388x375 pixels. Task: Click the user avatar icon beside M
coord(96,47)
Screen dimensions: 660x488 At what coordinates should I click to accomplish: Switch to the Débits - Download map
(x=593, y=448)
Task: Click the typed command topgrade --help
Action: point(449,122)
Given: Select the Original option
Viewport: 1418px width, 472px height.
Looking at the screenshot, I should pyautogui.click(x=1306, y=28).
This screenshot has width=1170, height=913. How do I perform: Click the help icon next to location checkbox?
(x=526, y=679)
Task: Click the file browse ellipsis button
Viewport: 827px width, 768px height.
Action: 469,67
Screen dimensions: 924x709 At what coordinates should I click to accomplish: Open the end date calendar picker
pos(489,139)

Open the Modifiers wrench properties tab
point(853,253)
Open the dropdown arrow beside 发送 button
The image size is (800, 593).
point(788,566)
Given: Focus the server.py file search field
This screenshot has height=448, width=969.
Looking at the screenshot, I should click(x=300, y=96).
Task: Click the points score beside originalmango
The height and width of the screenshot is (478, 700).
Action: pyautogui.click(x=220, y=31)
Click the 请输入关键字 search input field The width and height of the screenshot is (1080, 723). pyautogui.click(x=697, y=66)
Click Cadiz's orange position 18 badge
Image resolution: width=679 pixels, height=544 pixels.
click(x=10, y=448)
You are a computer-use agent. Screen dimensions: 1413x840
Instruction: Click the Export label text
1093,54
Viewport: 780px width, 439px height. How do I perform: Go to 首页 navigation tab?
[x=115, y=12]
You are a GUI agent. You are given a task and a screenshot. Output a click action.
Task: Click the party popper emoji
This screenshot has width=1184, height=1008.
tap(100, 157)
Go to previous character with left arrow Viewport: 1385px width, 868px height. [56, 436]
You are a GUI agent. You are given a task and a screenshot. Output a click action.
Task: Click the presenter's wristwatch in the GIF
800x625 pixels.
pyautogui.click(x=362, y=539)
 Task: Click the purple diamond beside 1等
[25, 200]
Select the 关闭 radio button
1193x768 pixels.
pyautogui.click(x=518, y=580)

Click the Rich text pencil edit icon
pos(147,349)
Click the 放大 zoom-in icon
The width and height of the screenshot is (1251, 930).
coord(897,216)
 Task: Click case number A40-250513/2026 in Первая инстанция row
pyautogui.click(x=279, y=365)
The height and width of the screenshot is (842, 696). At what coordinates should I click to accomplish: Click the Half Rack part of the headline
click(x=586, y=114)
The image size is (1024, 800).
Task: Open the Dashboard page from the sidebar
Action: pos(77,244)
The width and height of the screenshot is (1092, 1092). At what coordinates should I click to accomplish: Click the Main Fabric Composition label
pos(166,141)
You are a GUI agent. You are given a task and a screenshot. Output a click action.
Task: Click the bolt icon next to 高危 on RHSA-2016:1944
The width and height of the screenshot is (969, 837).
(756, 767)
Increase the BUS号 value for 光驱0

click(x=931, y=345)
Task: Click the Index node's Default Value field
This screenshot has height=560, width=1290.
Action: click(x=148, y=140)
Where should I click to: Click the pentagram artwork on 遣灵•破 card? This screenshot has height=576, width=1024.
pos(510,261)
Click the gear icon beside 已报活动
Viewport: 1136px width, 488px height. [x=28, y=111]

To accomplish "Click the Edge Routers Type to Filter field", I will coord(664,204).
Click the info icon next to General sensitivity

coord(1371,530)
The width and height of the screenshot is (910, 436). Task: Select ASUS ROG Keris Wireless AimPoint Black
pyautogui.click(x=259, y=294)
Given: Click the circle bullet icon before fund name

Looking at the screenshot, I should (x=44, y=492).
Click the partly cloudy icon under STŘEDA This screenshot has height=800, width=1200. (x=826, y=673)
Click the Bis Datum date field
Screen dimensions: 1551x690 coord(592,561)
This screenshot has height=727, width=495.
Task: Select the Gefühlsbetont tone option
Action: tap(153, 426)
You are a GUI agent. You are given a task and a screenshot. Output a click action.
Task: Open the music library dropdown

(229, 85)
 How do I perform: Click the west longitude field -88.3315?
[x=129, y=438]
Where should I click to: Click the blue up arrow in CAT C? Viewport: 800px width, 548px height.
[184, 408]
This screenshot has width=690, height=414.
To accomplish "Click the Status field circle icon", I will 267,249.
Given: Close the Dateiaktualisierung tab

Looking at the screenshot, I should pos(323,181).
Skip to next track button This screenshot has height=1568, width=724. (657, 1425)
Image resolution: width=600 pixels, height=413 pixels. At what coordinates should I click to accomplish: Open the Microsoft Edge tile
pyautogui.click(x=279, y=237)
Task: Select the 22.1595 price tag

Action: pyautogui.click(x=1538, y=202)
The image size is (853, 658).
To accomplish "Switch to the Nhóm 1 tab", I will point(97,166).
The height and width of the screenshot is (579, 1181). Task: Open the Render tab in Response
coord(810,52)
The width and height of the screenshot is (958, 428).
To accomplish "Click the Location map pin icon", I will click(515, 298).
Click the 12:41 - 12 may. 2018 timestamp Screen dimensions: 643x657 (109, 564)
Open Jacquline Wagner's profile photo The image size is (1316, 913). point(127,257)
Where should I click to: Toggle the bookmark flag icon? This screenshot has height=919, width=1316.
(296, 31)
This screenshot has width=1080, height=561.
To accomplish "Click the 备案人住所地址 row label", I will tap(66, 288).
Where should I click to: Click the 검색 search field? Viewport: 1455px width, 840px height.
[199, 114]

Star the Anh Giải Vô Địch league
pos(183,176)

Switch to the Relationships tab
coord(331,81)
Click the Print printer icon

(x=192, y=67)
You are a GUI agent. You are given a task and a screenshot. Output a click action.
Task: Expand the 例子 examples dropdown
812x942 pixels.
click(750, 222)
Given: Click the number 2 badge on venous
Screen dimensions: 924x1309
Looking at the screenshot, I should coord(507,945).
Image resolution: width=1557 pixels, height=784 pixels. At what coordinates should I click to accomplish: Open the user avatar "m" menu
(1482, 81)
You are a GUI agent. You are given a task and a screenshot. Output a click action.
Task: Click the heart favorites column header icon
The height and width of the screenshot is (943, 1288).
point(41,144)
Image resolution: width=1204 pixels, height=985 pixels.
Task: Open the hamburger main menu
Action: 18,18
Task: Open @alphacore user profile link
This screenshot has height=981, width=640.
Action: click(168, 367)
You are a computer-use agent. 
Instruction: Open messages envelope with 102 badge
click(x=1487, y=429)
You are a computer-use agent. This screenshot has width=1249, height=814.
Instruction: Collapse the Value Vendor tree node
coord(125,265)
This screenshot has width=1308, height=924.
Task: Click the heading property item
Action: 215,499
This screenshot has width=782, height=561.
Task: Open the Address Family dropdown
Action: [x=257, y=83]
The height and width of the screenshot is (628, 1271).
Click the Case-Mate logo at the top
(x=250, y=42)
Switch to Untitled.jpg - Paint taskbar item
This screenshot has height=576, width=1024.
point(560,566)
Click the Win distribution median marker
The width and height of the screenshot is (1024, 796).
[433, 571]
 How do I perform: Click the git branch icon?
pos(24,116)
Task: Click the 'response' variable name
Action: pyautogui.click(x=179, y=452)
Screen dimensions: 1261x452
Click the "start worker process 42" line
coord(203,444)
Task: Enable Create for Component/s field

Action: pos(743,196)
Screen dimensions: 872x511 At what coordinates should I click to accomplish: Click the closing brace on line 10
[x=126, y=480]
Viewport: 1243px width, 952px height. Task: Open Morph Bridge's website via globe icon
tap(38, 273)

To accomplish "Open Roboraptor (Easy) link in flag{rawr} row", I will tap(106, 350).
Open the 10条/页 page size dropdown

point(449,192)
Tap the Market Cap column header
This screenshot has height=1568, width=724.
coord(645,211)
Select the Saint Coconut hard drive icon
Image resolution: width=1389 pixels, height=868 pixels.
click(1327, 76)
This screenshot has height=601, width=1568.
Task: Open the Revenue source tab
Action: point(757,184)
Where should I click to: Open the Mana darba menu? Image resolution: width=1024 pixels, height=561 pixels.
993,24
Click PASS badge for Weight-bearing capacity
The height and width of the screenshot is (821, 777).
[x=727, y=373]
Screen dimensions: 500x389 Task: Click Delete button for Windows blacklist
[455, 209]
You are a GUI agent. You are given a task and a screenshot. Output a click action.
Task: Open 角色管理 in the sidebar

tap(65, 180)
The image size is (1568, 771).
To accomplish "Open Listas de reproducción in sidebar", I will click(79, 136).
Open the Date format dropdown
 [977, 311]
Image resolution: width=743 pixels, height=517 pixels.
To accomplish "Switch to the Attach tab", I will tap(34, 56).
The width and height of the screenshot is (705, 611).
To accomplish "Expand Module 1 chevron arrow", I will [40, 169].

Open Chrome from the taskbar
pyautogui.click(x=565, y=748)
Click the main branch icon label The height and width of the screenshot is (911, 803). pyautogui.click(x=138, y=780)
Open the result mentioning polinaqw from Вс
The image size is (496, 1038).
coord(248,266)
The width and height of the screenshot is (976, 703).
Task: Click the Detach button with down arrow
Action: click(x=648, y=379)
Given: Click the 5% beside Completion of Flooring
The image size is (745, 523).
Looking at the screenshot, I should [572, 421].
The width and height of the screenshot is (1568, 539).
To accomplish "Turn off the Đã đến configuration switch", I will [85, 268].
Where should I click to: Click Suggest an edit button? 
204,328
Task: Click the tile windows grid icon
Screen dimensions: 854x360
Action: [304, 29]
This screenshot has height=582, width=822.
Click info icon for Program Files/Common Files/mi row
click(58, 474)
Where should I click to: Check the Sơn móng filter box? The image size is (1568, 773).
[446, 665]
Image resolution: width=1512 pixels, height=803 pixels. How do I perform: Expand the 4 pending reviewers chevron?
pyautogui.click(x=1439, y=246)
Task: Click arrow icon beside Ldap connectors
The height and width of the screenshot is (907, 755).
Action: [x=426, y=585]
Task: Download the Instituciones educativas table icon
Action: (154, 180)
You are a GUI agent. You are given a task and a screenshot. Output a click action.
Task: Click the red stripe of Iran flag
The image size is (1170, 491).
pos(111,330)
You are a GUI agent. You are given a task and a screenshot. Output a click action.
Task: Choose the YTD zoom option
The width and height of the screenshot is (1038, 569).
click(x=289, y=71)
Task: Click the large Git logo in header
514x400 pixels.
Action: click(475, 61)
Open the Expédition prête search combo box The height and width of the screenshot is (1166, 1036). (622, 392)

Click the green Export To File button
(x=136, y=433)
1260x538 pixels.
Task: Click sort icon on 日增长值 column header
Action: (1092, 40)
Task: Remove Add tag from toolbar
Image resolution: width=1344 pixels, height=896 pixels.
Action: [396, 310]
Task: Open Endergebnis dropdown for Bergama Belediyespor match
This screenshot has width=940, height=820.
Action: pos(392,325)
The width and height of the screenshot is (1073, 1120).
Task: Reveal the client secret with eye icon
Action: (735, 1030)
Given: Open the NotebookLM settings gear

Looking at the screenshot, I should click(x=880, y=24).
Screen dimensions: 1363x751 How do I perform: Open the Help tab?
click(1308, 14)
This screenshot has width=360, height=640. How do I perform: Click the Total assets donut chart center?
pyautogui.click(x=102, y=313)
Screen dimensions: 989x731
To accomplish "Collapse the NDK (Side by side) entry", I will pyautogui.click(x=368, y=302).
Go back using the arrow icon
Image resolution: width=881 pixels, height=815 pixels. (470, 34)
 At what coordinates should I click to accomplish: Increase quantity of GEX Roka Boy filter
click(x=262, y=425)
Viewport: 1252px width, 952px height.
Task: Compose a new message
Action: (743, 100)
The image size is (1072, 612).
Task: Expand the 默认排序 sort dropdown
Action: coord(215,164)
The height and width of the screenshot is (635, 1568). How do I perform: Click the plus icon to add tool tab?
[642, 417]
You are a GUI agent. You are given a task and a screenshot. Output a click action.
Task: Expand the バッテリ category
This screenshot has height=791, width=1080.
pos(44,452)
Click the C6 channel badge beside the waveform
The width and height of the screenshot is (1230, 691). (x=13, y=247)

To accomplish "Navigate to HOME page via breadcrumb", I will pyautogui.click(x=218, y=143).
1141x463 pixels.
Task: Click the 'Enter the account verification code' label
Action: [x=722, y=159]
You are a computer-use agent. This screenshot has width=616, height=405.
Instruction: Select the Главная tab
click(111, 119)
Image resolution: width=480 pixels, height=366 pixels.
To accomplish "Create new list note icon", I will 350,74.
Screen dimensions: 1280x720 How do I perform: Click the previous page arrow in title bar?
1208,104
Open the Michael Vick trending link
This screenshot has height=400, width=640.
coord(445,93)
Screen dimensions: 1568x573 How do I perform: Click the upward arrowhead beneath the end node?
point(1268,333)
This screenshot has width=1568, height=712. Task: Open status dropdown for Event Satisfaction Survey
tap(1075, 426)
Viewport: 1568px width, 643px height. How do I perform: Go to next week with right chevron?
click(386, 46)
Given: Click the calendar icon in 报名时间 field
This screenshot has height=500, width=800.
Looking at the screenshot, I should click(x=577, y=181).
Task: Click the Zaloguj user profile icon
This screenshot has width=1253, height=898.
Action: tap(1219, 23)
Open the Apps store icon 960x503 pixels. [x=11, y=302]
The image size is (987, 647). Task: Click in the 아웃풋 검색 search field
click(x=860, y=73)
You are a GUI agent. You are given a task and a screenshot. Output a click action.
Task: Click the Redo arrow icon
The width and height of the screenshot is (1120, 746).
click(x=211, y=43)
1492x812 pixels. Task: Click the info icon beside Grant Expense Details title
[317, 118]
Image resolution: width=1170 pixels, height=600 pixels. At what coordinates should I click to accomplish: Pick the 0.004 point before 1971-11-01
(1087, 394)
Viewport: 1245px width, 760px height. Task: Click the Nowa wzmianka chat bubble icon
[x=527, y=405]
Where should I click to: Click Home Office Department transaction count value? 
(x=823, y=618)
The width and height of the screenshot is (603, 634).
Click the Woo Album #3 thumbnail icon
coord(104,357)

——————

Requirement: Copy each line of the data that contains the word "link", leaving the other lines out.

Solution to the exercise:
Task: Open @alphacore user profile link
To accomplish "Open Roboraptor (Easy) link in flag{rawr} row", I will tap(106, 350).
Open the Michael Vick trending link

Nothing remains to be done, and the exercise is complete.